W tym opracowaniu znajdowały się też kompletne i szczegółowe dane, dotyczące przedstawicielstw watykańskich na całym świecie, a także przedstawicielstw państw akredytowanych przy Stolicy Apostolskiej. Oczywiście, wśród wielu widniał też i adres polskiej Misji, a także adres mojego rzymskiego mieszkania i numer telefonu.

Można tam też znaleźć niezbędne dane dotyczące zakonów, tak męskich, jak i żeńskich, ze szczególnym uwzględnieniem domów generalnych. To samo dotyczyło również wszystkich biskupów, którzy w danym roku sprawowali swoje funkcje w diecezjach całego świata.
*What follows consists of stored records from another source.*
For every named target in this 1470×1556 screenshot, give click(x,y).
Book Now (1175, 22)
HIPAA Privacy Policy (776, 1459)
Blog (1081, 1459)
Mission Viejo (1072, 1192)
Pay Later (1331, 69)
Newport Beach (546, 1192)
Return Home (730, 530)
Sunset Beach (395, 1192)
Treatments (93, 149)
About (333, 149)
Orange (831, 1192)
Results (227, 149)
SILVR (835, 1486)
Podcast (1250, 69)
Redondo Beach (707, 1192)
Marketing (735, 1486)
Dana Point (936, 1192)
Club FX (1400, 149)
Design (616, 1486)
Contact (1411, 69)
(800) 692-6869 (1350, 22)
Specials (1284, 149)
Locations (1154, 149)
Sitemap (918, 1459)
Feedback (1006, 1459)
Nie muszę specjalnie podkreślać, że umiałem spożytkować to, co tam się znajdowało, bo stanowiło ono niezwykłe ułatwienie w mojej pracy.

W porównaniu z tym, co było, gdy chodzi o trudność w zdobyciu podobnego rodzaju przewodnika, w odniesieniu do struktur Kościoła w Polsce, to sytuacja w Rzymie była sielanką. I to nie puste słowa. Jest to stwierdzenie naprawdę zasadne! Porównując wzajemnie obie sytuacje nie trudno było dojść do wniosku, że Kościół w Polsce przedstawiał się jako zamknięta od wewnątrz twierdza, a Stolica Apostolska była strukturą otwartą w sposób wręcz niewiarygodny, ale przecież słuszny i uzasadniony. Chodzi o to, że prowadzenie zamkniętej, limitowanej polityki informacyjnej nie prowadziłoby do zakładanego celu, jakim jest powszechna ewangelizacja. Kwestie doktrynalne muszą być znane wiernym w jak najszerszym zakresie. O to mi chodziło.
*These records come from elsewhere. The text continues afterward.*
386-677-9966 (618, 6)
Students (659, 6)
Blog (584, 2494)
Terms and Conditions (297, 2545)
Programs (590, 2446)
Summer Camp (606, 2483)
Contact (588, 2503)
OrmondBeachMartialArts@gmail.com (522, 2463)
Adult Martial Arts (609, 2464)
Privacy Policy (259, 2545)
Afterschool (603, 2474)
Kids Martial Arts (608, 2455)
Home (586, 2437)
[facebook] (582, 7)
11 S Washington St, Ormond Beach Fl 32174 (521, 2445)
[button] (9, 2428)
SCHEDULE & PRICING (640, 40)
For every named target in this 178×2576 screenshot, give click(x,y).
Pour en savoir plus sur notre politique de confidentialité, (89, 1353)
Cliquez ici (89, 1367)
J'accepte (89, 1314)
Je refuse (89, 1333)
Nie mówię tego o tajnych archiwach watykańskich, ale do wypracowania tych ocen, o jakie mi chodziło, ich zawartość nie była mi do niczego potrzebna. Trudno przecież, aby centrala struktury religijnej, obejmującej swoim oddziaływaniem nie tylko ponad 1 miliard i 200 milionów ludzi, ale geograficznie cały świat, mogła z sukcesem rozwijać się konspirując swoje najważniejsze, z tego punktu widzenia, działania.
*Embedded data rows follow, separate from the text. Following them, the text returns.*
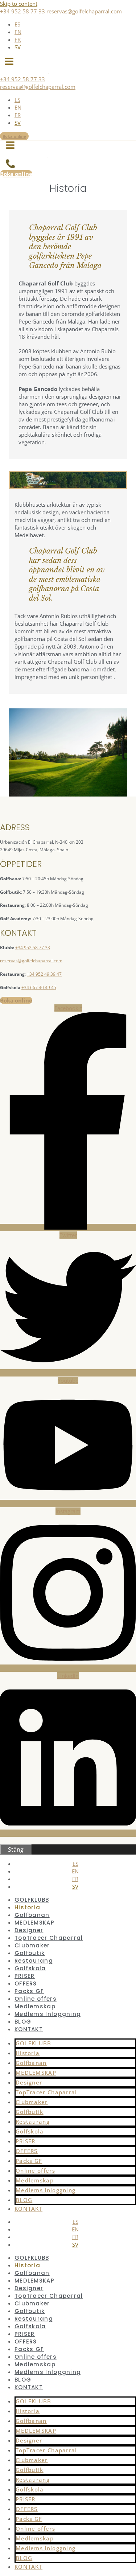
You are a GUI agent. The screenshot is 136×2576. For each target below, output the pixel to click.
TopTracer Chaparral (49, 1938)
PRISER (25, 1976)
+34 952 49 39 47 (44, 974)
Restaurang (34, 1960)
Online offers (36, 1999)
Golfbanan (32, 1915)
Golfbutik (30, 1953)
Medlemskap (35, 2006)
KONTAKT (29, 2029)
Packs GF (29, 1991)
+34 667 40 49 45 (38, 987)
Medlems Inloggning (48, 2014)
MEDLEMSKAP (34, 1922)
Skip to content (18, 3)
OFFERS (26, 1983)
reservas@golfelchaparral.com (84, 11)
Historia (27, 1907)
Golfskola (30, 1968)
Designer (29, 1930)
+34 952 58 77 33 (22, 11)
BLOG (23, 2021)
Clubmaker (32, 1945)
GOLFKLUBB (32, 1900)
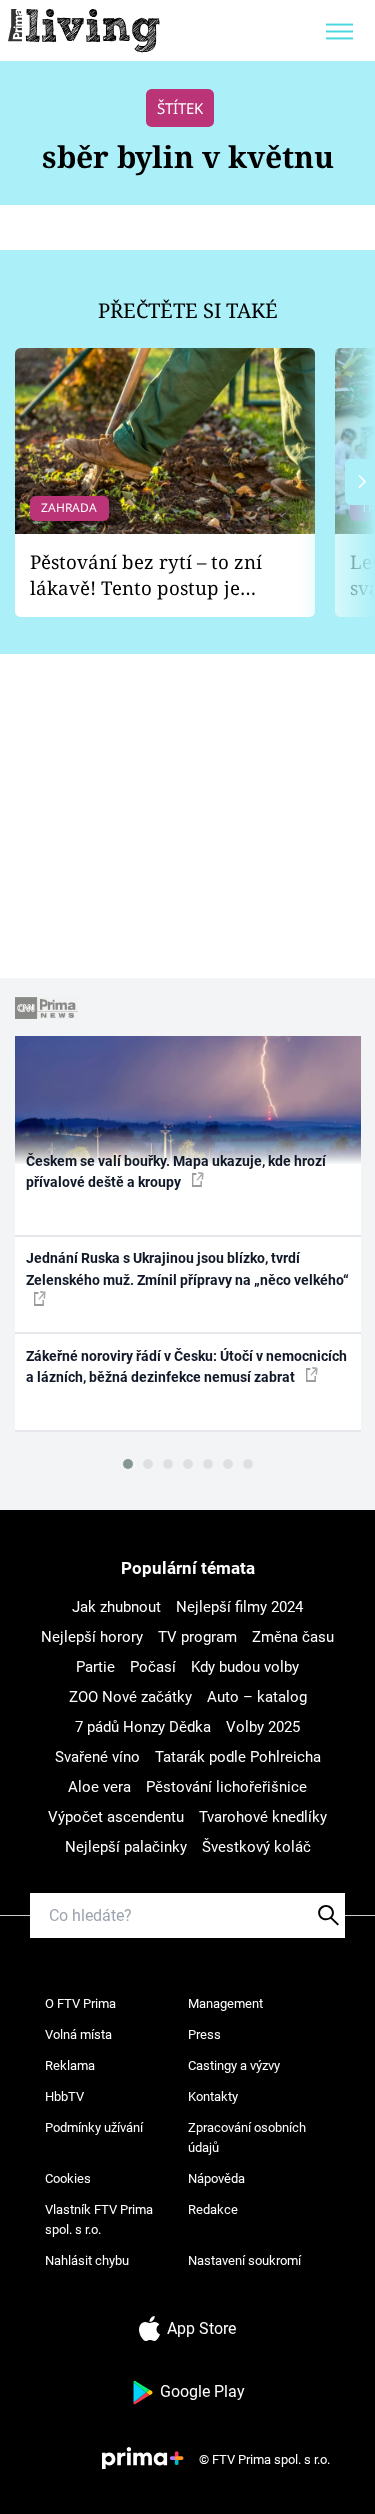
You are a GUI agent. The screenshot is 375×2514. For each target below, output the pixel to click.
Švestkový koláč (256, 1847)
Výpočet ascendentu (116, 1817)
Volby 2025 (263, 1727)
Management (225, 2003)
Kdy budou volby (245, 1667)
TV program (197, 1637)
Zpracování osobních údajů (247, 2137)
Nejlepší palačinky (126, 1847)
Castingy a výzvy (234, 2065)
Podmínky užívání (94, 2127)
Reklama (70, 2065)
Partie (95, 1667)
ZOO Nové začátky (130, 1697)
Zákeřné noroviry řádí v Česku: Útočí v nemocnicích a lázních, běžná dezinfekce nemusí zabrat (186, 1366)
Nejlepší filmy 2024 (239, 1607)
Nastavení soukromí (244, 2260)
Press (204, 2034)
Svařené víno (97, 1757)
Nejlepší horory (92, 1637)
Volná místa (78, 2034)
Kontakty (213, 2096)
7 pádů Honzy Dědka (143, 1727)
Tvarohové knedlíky (263, 1817)
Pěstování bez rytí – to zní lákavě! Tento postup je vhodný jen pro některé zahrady (146, 575)
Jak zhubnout (116, 1607)
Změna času (293, 1637)
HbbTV (64, 2096)
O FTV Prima (80, 2003)
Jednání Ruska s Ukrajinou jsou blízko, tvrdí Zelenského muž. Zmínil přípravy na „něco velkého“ (187, 1268)
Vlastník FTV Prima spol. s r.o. (99, 2219)
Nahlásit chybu (87, 2260)
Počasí (153, 1667)
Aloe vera (99, 1787)
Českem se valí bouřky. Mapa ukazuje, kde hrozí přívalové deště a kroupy (176, 1171)
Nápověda (216, 2178)
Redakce (213, 2209)
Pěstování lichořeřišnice (226, 1787)
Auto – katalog (257, 1697)
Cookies (68, 2178)
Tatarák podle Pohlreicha (238, 1757)
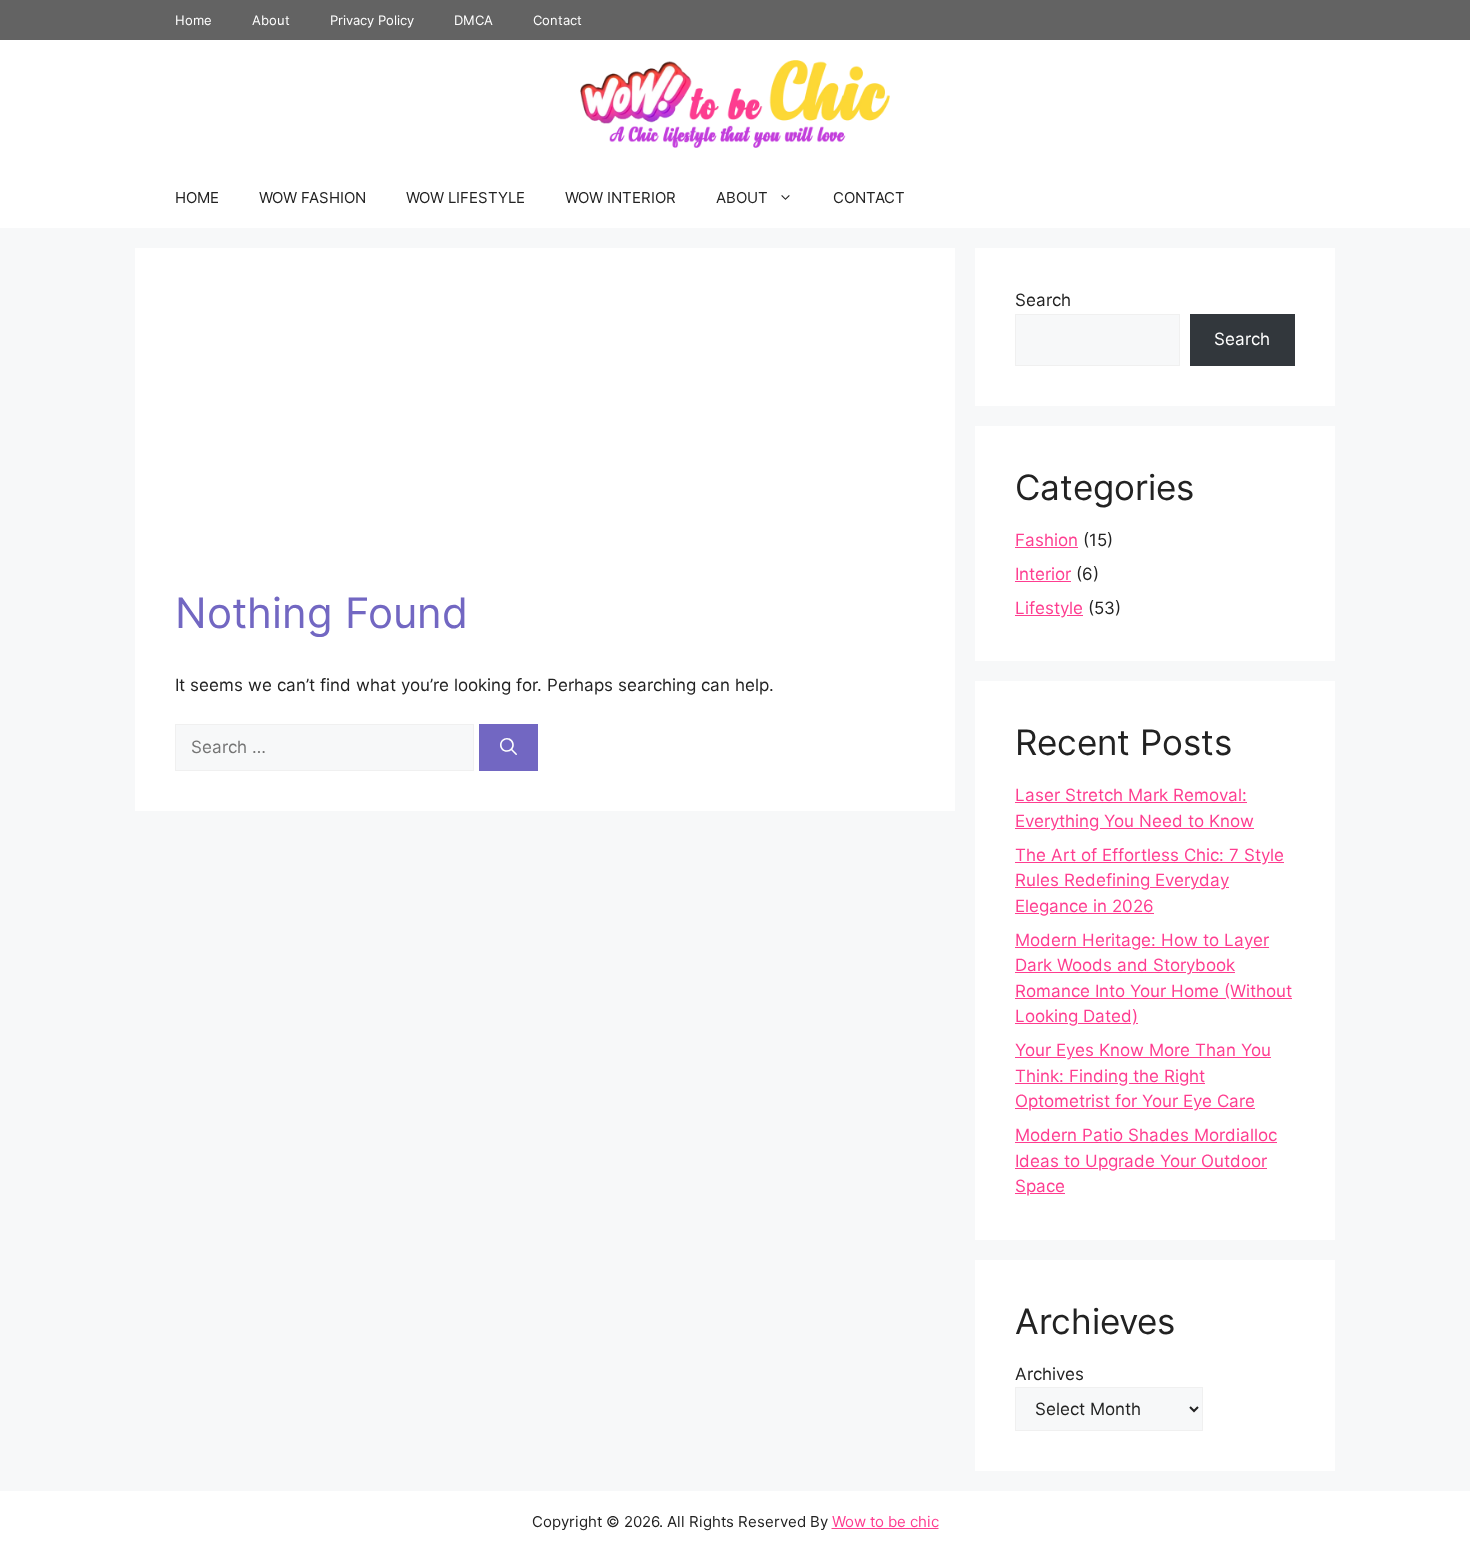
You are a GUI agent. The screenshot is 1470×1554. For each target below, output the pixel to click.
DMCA (473, 20)
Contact (557, 20)
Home (193, 20)
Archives (1049, 1374)
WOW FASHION (312, 197)
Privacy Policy (372, 20)
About (271, 20)
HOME (197, 197)
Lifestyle (1049, 608)
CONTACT (869, 197)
Dlatego nie trudno było wyciągnąć wniosek, że uważnie studiując wszystkie bieżące publikacje i dokumenty watykańskie można z nich precyzyjnie wyinterpretować najważniejsze cele i kierunki działalności strategicznej i taktycznej Stolicy Apostolskiej we współczesnym świecie. Nie tylko w aspekcie duszpasterskim, który mnie najmniej interesował, ale społecznym i politycznym. I to bez „zaglądania” do tajnych archiwów watykańskich. Z tego też względu, w mojej działalności główny nacisk położyłem na tzw. „biały wywiad” i oficjalne kontakty, z pozycji dyplomatycznej, zarówno z funkcjonariuszami kurii rzymskiej jak i dyplomatami akredytowanymi przy Watykanie.

Każdy oficer posługuje się białym wywiadem ale i prowadzi osobowe źródła informacji. Kwestia tylko polega na tym, że u każdego zawiera się to w różnych proporcjach. Bez dobrego białego wywiadu nie ma możliwości dobrego wykorzystania informacji zbieranych przez osobowe źródła informacji. To pierwsze źródło najczęściej służy wyrabianiu ogólnego poglądu na sytuację w obiekcie pod kątem zachodzących tam różnych zmian. To tak, jakby się patrzyło codziennie przez okno na teren, który znajduje się poza oknem, aż po horyzont. Jeśli będziemy patrzeć systematycznie i uważnie, to dostrzeżemy pewne zmiany w jego oglądzie, które się jednak, wbrew pozorom, bez przerwy dzieją. To samo możemy dostrzec przy pomocy „białego wywiadu” gdy chodzi o zachodzenie drobnych zmian ilościowych, które z czasem przechodzą w istotne zmiany jakościowe. Rzecz jasna, to wszystko weryfikuje się informacjami z wielu innych źródeł, które wcale nie muszą mieć charakter agenturalny. I odwrotnie. To z grubsza tyle.

Ponieważ minęło już sporo lat od mojego pobytu w Rzymie, więc mogę wymienić kierunki mojego zainteresowania na odcinku watykańskim.

Otóż, podczas ponad 4-letniego pobytu na placówce dyplomatycznej w Rzymie, poza rutynowymi, protokolarnymi czynnościami przynależnymi z racji pełnionej funkcji dyplomaty, moja zasadnicza merytoryczna działalność była ukierunkowana na rozpoznawanie oraz ocenę działalności Stolicy Apostolskiej, jako podmiotu prawa międzynarodowego, w zakresie spraw związanych z pokojem i odprężeniem międzynarodowym, rozbrojeniem, konfliktami regionalnymi oraz współpracą na forum ONZ i innych organizacji międzynarodowych.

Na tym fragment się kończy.